A more recent study published in the journal Circulation, carried out a two year exercise intervention study on people aged 45-64 who were healthy but mostly sedentary. Participants were randomly assigned to either a program of non-aerobic exercise three times a week or one of moderate- to high-intensity aerobic exercise four or more days a week. After two years, the group doing the higher-intensity exercise saw dramatic improvements in their heart health, including improvements in oxygen uptake and decreased cardiac stiffness, potentially protecting against future heart failure (6).

It isn’t just aerobic exercise that improves heart health either. A study published last year that included 12,591 men and women with a mean age of 46.5 years, found that even one resistance (strength) exercise training session a week was associated with a 75% reduced risk of cardiovascular disease (7).

Blood Pressure

Persistent high blood pressure increases the risk of heart attack and stroke.
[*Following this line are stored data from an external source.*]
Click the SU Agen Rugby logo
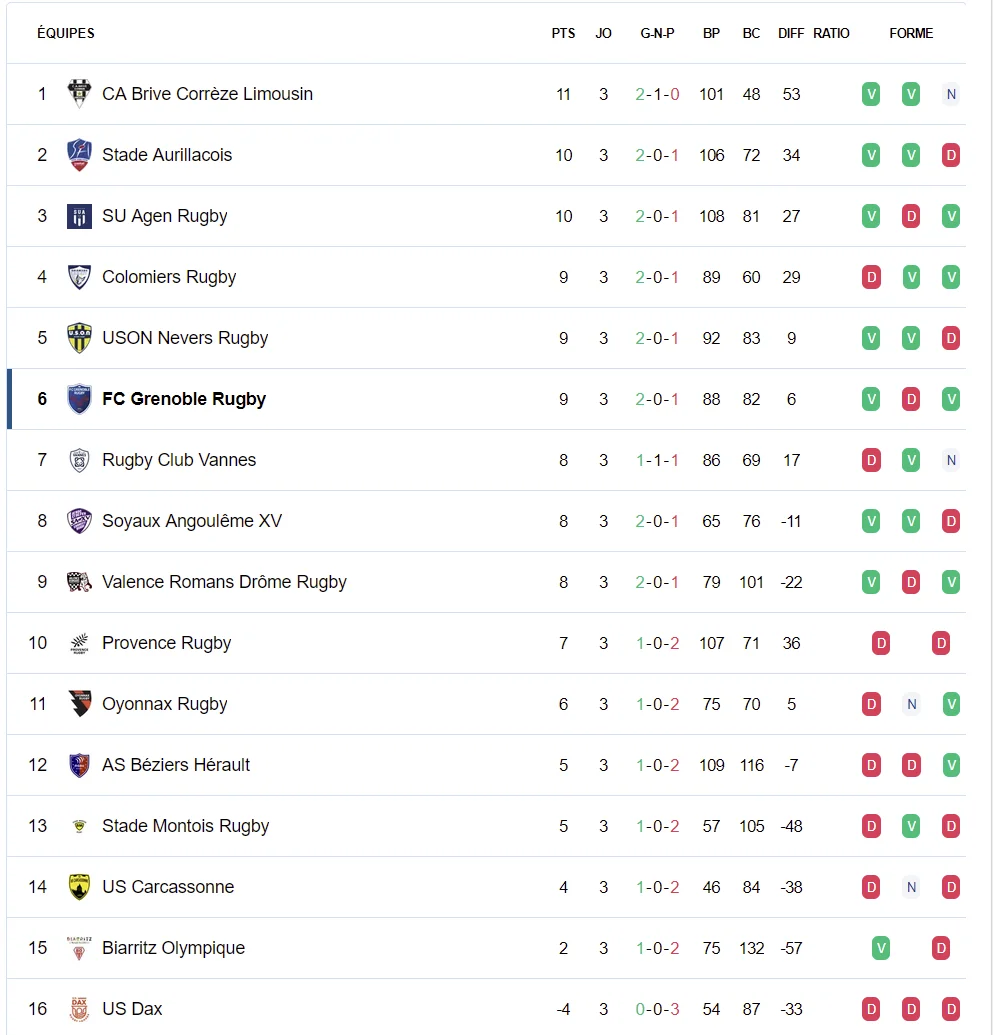Viewport: 993px width, 1035px height. [79, 217]
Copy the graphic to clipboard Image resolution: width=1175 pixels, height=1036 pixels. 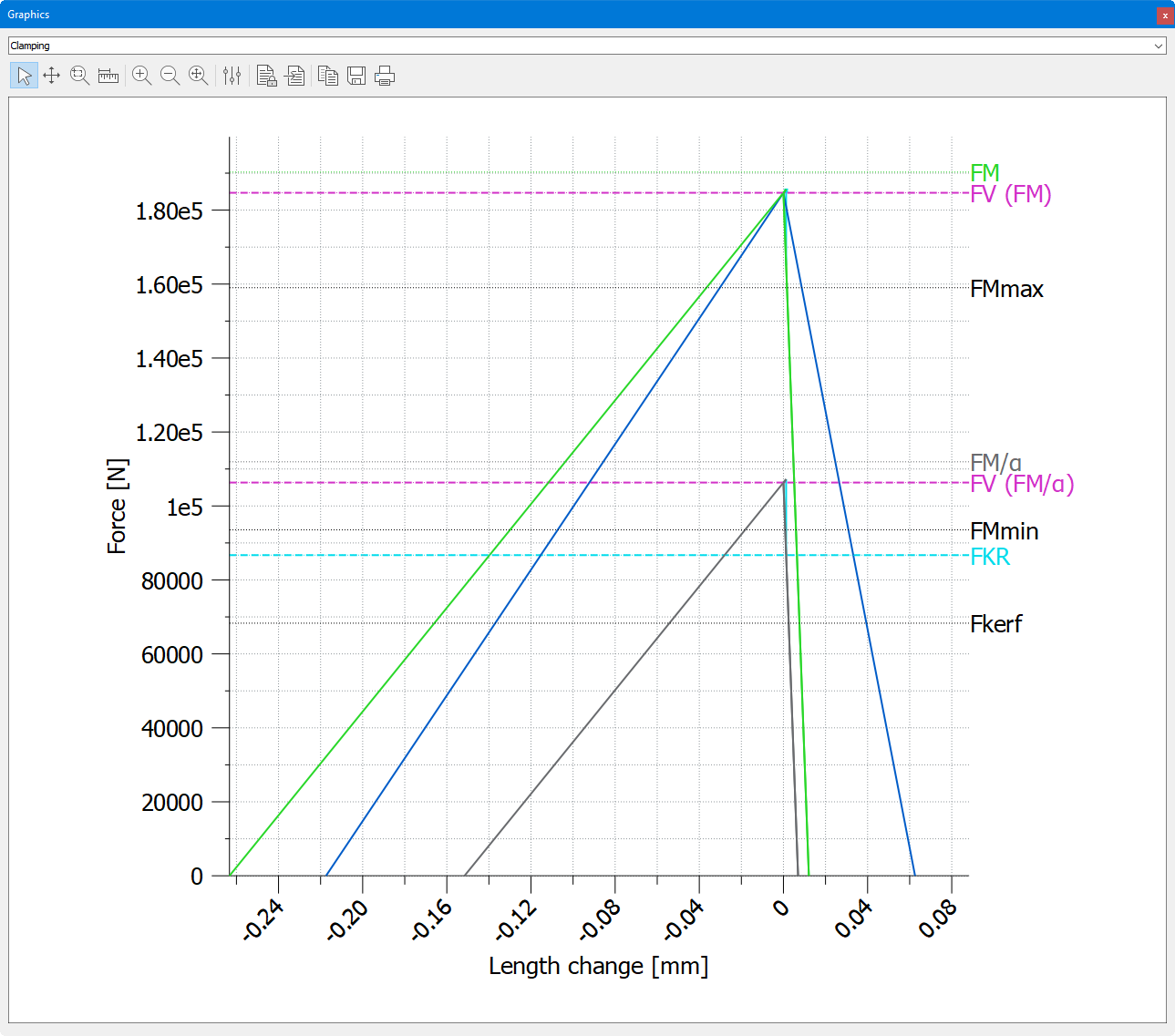point(328,76)
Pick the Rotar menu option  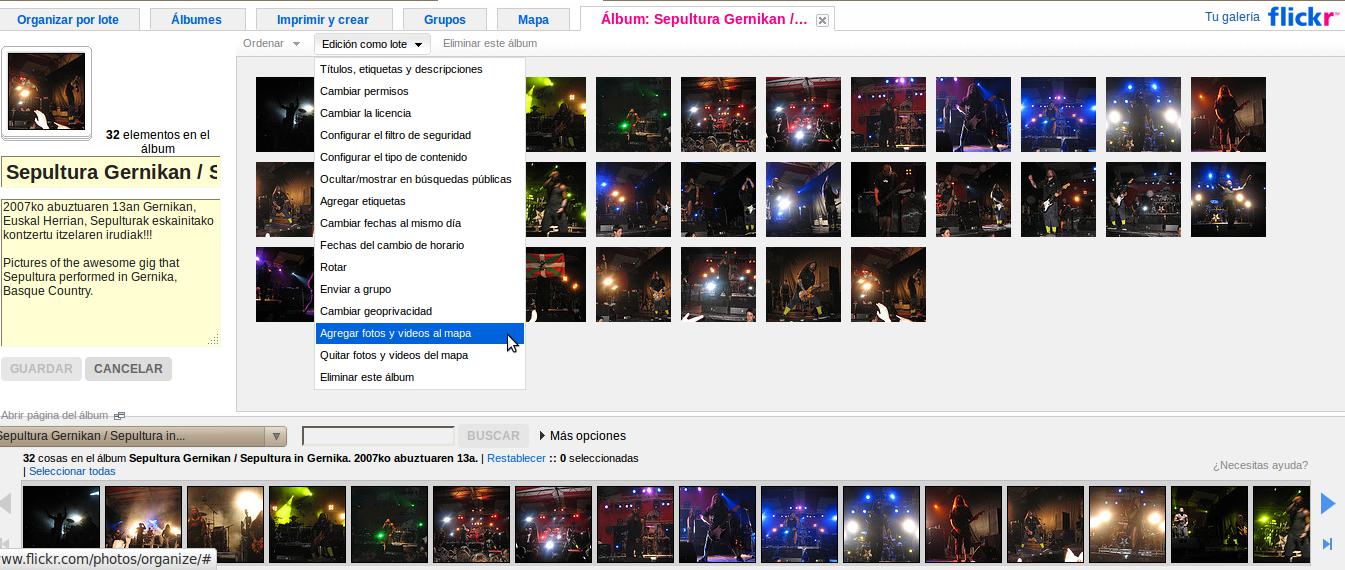333,267
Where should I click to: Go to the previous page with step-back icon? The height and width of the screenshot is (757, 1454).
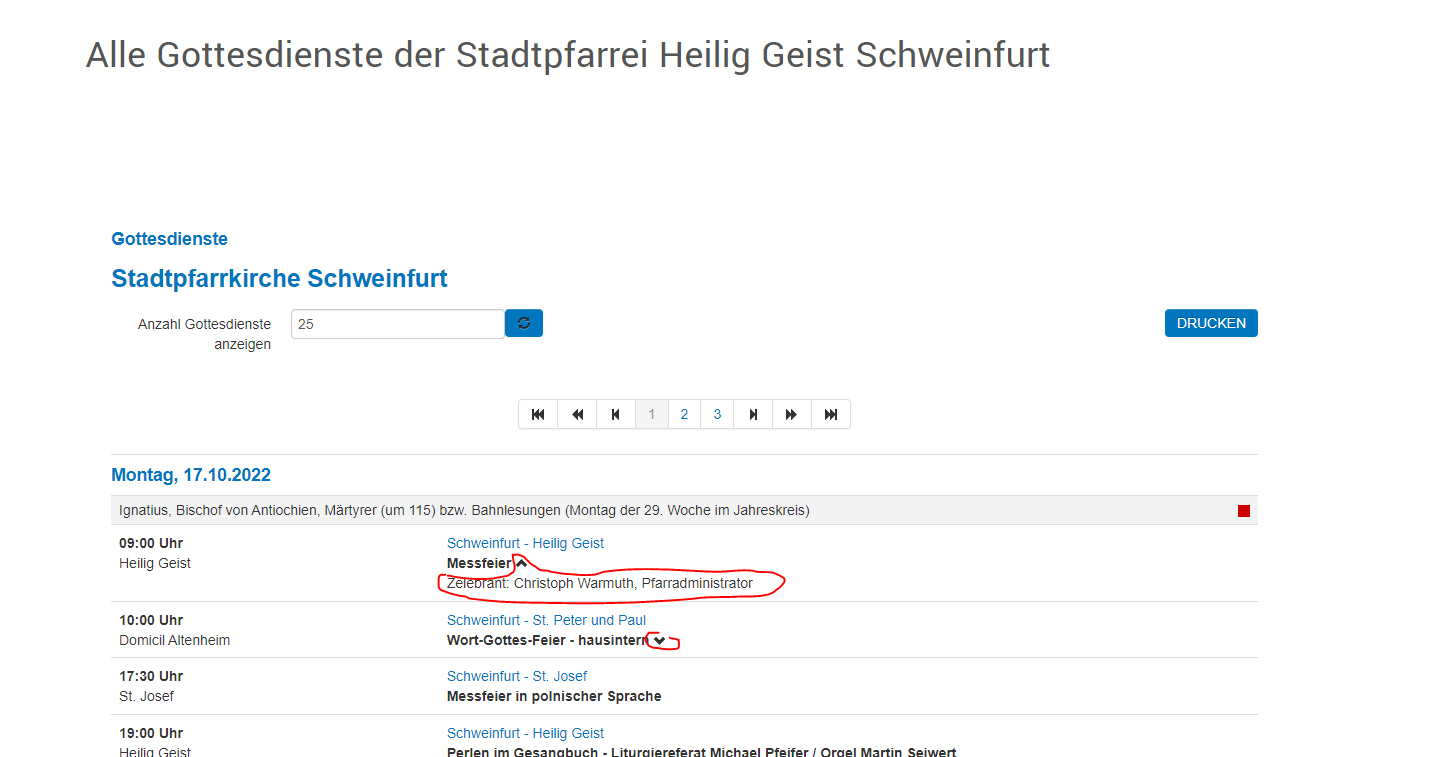[616, 414]
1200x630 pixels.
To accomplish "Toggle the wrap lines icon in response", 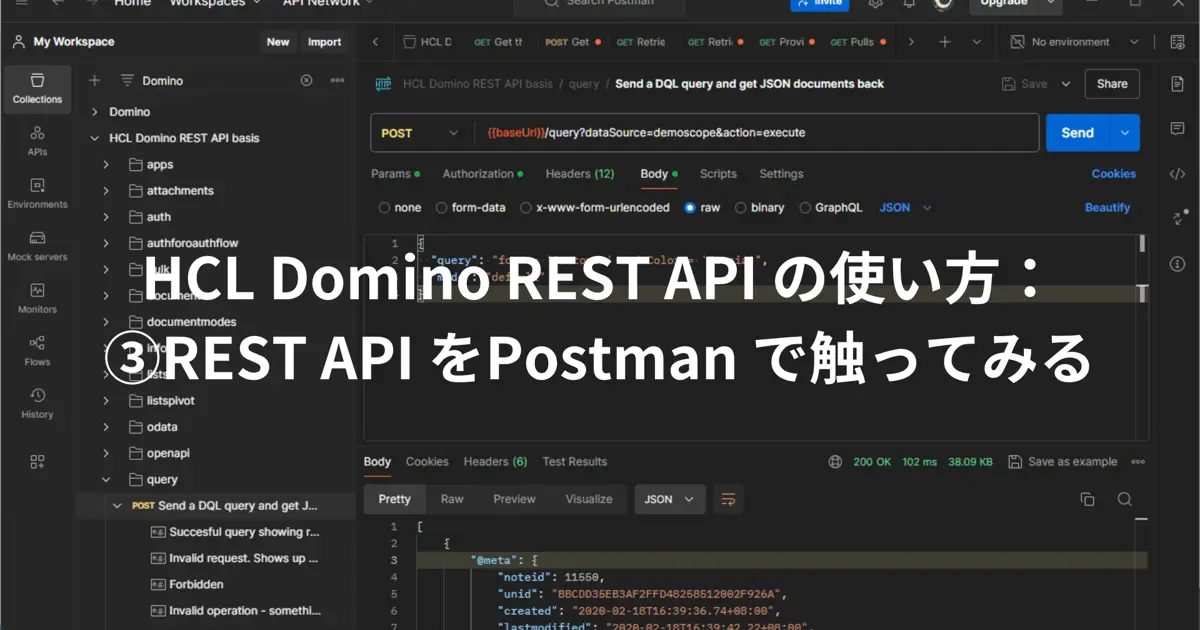I will click(728, 499).
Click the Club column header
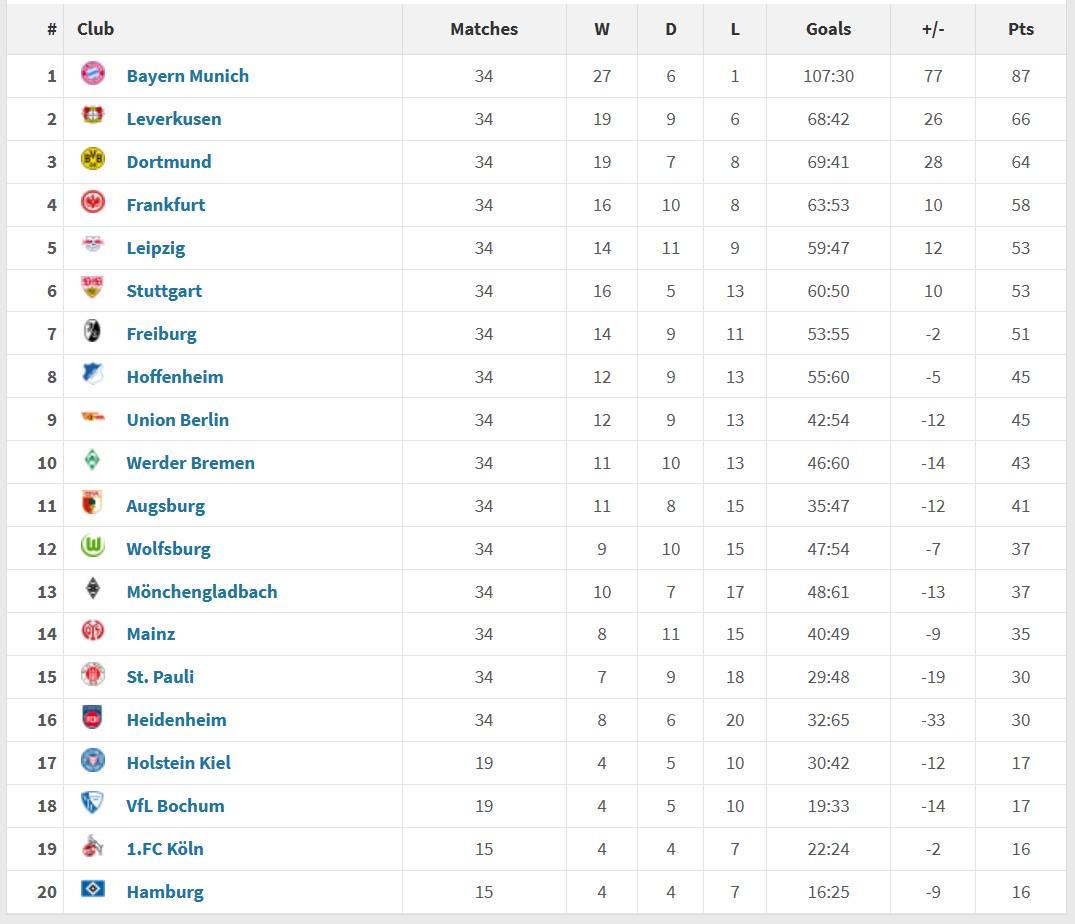The width and height of the screenshot is (1075, 924). 95,29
A meta-analysis of 93 trials, involving 5223 participants found that various different types of exercise program (endurance, resistance and combined training) were effective at reducing blood pressure, particularly if the program lasted longer than 24 weeks (8). A 2019 research paper looked at 391 previously published studies and found that exercise produced similar results in lowering blood pressure to medication in people with high blood pressure (9).


Exercise also reduces type 2 diabetes risk. A 2014 study of nearly 100,000 middle aged and older women followed for 8 years, found that those who did at least 150 minutes a week of aerobic moderate and vigorous physical activity and at least 60 minutes a week of muscle-strengthening activities had significantly lower risks of type 2 diabetes compared to inactive women (10).


Around 1,000 people every day in the UK are diagnosed with cancer (data from 2015-2017). That’s one every two minutes. Since the early 1990s, the incidence rates for all cancers combined have increased by 12% in the UK. To add in one last unhappy statistic, the UK incidence is ranked higher than 90% of the world (11). Why is this? Western lifestyles that impact on how much we move, what we eat, how well we sleep and our stress levels, play their part. Therefore, the good news is that the situation is not a foregone conclusion; these factors are modifiable. Looking at activity levels, a 2016 study which included 1.44 million participants with a median age of 59 years, found that high levels of leisure-time physical activity were associated with lower risks of 13 cancers including oesophageal adenocarcinoma, liver, lung, kidney, gastric cardia, endometrial, myeloid leukaemia, myeloma, colon, head and neck, rectal, bladder and breast (12).

If you’re reading this and thinking you’d better start exercising, don’t panic! You don't have to run a marathon. Make it easy. Make sure it’s enjoyable. Running it (excuse the pun) past your GP may be wise if you haven't been doing any fitness for a while or if you have existing medical conditions. There are many ways to exercise. My husband loves to see the fruits of his labours. This lockdown has seen him digging soil and shovelling sand and cement to create a new patio. The exercise is incidental and places resistance on the muscles, as well as being aerobic. However, we only need one patio, so he’ll soon need a new project, as consistency is key!